Is the US going to abolish the penny? It would seem so; the US Treasury recently announced that it was no longer going to mint pennies (https://www.nytimes.com/2025/05/22/us/politics/penny-manufacturing.html?unlocked_article_code=1.Kk8.pHPc.l144zQJcZEc_&smid=url-share). This led me to wonder how many other countries still have coins equivalent to one penny – and in general, about coins around the world.

This week, our data will come from Numista (https://en.numista.com/), a site with numismatic (i.e., coin-related) information. The site is mainly aimed at coin collectors, including buyers and sellers. But it includes information about enough coins currently in use for our purposes, allowing us to analyze coins in a variety of ways.

Data and seven questions

The data comes from Numista's API. You'll need to sign up for a free Numista account, and then create a free API key. Note that it's only free to make up to 2,000 requests per month, so I've purposely tried to limit how many requests were needed to solve this weeks' problems.

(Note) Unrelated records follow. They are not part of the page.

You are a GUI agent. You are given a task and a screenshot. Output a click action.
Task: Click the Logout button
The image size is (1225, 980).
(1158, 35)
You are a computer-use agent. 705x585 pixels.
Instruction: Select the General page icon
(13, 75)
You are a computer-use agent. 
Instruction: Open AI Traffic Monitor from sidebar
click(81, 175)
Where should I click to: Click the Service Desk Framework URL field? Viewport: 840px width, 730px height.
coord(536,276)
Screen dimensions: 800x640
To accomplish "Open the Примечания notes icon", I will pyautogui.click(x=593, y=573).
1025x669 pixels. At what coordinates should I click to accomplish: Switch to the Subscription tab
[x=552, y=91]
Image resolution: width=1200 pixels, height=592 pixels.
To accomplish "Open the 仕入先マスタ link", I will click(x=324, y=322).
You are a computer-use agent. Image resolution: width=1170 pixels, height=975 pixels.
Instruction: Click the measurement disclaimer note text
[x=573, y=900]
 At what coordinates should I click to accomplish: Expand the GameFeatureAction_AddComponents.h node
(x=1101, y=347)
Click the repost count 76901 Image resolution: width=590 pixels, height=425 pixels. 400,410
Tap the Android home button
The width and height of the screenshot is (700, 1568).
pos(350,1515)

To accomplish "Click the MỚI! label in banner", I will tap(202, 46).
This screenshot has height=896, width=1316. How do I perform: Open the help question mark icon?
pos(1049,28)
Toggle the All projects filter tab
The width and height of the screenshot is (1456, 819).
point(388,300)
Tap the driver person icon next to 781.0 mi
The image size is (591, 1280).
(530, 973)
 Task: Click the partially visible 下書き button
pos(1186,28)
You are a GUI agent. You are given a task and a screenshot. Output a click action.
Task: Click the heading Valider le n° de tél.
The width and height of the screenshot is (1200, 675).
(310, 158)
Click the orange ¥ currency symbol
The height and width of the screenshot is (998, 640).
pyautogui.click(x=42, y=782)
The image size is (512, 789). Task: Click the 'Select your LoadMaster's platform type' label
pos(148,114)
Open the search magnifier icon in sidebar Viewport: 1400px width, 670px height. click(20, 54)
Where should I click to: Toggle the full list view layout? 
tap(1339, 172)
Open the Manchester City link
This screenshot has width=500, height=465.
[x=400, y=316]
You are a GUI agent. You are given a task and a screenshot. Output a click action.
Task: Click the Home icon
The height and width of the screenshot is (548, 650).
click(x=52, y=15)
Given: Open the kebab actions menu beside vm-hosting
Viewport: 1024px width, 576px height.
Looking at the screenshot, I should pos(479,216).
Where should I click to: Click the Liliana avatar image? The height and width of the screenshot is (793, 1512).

Learning goals for this week include working with APIs, JSON files, string processing, regular expressions, and grouping.

Paid subscribers can download the program I used to retrieve from the API at the end of this message. (You'll still need to register for your own API key, though!) At the end of this message, paid subscribers can download the JSON file I created, my Jupyter notebook, and a one-click entry to Google Colab that lets you run the notebook right away.

Here are my seven tasks and questions:

Assemble a list of dicts about the coins in Numista's database: Using the API, retrieve information about each coin that is in use in 2025. From that data, create a JSON file. The file should be in the form of a list of dicts (or an "array of objects," in JSON parlance). You'll need to sign up for a free Numista account, and then for a free API key at https://en.numista.com/api/api_key.php . You'll then need to use `requests` to ask for `https://api.numista.com/v3/types`, passing a `params` keyword argument with `{'category':'coin', 'q':'circulation', 'count':50, 'year':2025, 'lang':'en'}` as the value, and a `headers` keyword argument with `{'Numista-API-Key': api_key}` as the value, where `api_key` is set to your API key. Iterate, in a `for` loop, from `range(1,10)`, using `requests.get` to the URL you've constructed, adding the current number (from your iteration) to `params['page']`, so as to request the current page. The response will be in JSON, with the data itself available in the `'types'` key, a list of dicts. If the list has length 0, then exit from the loop. Otherwise, add that list of dicts to the list of all coins you've found, and go back for the next page.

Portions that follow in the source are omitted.